Through this lens, when Microsoft actually engages the public, it's likely either a misfire (like this Windows 7 party video) or an act of desperation. It's hard to gauge which of these best categorizes Microsoft's full page ad in the Seattle Times about the 520 bridge rebuild.
While I actually think Microsoft has good reason to be concerned about the fate of the bridge, it's clearly provoked a fire storm it didn't seem well prepared to deal with. The resulting uproar and Mayor McGinn's well-written letter back to Ballmer seem to represent some kind of public relations backlash.
Microsoft was just stepping up its Olympia lobbying efforts when the Seattle Weekly published my article, Citizen Microsoft in '04. Note: that's why they put Bill Gates in a gorilla suit on the cover. I wrote that their public gesturing on education and software piracy seemed hypocritical:
Last year, according to the Seattle Post-Intelligencer, Chief Executive Officer Steve Ballmer told an audience of Eastern Washington University alumni: "Taxpayers in the state have to come to grips with the notion that we need to invest in higher education." It was a warning shot of sorts from the most influential CEO in the state. Ballmer had to know, however, that Microsoft wouldn't be footing much of the bill if taxpayers increased education funding. Seven years ago, Microsoft opened a small office in Reno, Nev., to collect the money it got from PC manufacturers that installed Windows and Office on the computers they sold. In the years since, Microsoft has sheltered more than $60 billion in royalty revenue in Nevada, a state with no corporate income tax, costing Washington an estimated $327 million in unrealized tax revenue.
Ballmer's remark wasn't the only time Microsoft has been hypocritical about taxes and education.
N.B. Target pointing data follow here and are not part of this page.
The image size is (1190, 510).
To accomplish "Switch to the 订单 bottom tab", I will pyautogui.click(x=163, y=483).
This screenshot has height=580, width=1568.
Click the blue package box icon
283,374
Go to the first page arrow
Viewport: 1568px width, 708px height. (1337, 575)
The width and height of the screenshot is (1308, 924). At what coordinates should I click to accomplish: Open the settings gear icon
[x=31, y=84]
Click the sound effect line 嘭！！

In 1999, Senior Vice President and General Counsel Brad Smith raised the subject of lost state tax revenue in a press release promoting stricter state antipiracy laws. "To put in perspective the impact of software piracy on our taxes alone, consider that we've lost 41 times [$41 million] the amount already donated to the John Stanford Book Fund—and could have purchased well over a million new books for our schools," Smith said. What Smith didn't say is that Microsoft's domestic "off-shoring" of royalty revenue—making the transactions in Nevada instead of Washington—cost the state $75 million in the first two years of the company doing business in Reno. Since the move, Microsoft has annually saved an average of $40.8 million in Washington taxes.
Microsoft seemed to back off its public rhetoric after the story came out and take a behind the scenes approach. Generally, I think when Microsoft tries to make populist arguments, it just rings hypocritical due to the fact that Chairman Gates and CEO Ballmer are two of the wealthiest men in the world. They could each fund the Highway 520 bridge rebuild out of their own pockets with plenty to spare.
Besides, the urban future needs public transit, not highways for single occupancy cars. Microsoft's backward stance on the bridge reflects some of its slow response to technology shifts in key product areas the past ten years.
For the record, I would love to see a Windows 7 Party Video - Let's move 520 Bridge Ad remix.